_Action item_
The records must be repeated exactly and in their entirety.

_Data for processing_
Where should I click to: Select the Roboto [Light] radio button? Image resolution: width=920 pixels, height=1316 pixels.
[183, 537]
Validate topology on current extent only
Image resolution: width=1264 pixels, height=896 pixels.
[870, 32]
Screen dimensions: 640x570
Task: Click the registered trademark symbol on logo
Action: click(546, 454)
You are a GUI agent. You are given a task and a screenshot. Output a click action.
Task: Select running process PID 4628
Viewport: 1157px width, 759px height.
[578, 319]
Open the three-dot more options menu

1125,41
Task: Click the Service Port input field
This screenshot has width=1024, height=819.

_Written response_
Where should I click to: Select the Roboto [Light] radio button? Image resolution: width=920 pixels, height=1316 pixels.
[183, 537]
Validate topology on current extent only
Image resolution: width=1264 pixels, height=896 pixels.
[870, 32]
Screen dimensions: 640x570
Task: Click the registered trademark symbol on logo
Action: click(546, 454)
You are a GUI agent. You are given a task and a screenshot. Output a click action.
Task: Select running process PID 4628
Viewport: 1157px width, 759px height.
[578, 319]
Open the three-dot more options menu

1125,41
Task: Click the Service Port input field
This screenshot has width=1024, height=819.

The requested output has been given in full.